• _Extract to read_:
= = = = =

4. From the moment a force majeure situation has lasted at least 30 calendar days, both the Customer and the contractor may terminate the agreement in whole or in part in writing.
5. In a force majeure situation, the contractor is not obliged to compensate the Customer, even if the contractor benefits from it.

 

Article 28 - Amendment of Agreement
1. If it is necessary to amend a concluded agreement for its execution, the Customer and the contractor may adjust the agreement.

 

Article 29 - Amendment of General Terms and Conditions
1. The contractor may amend these general terms and conditions.
2. Minor changes may always be made by the contractor.
3. Significant changes will be discussed with the Customer as much as possible before they take effect.
4. In case of significant changes to the general terms and conditions, a consumer may terminate the underlying agreement.

 

Article 30 - Transfer of Rights
1. The Customer may not transfer rights from an agreement with the contractor to others without the written consent of the contractor.
2. This provision constitutes a clause with property law effect as referred to in Article 3:83 paragraph 2 of the Dutch Civil Code.

 

Article 31 - Consequences of Nullity or Voidability
1. If one or more provisions of these general terms and conditions are declared null or voidable, this shall not affect the other provisions of these terms and conditions.

= = = = =

• _Information provided_:
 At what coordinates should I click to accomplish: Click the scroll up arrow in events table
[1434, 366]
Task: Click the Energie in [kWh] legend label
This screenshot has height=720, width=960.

= = = = =

• _Task list_:
1) List the heading of every article that appears in the terms and conditions extract, each with its number.
2) Please reproduce the terms and conditions extract word for word from "4. From the" up to and including "general terms and conditions.".

• _Task-by-task results_:
1)
Article 28 - Amendment of Agreement
Article 29 - Amendment of General Terms and Conditions
Article 30 - Transfer of Rights
Article 31 - Consequences of Nullity or Voidability

2)
4. From the moment a force majeure situation has lasted at least 30 calendar days, both the Customer and the contractor may terminate the agreement in whole or in part in writing.
5. In a force majeure situation, the contractor is not obliged to compensate the Customer, even if the contractor benefits from it.

 

Article 28 - Amendment of Agreement
1. If it is necessary to amend a concluded agreement for its execution, the Customer and the contractor may adjust the agreement.

 

Article 29 - Amendment of General Terms and Conditions
1. The contractor may amend these general terms and conditions.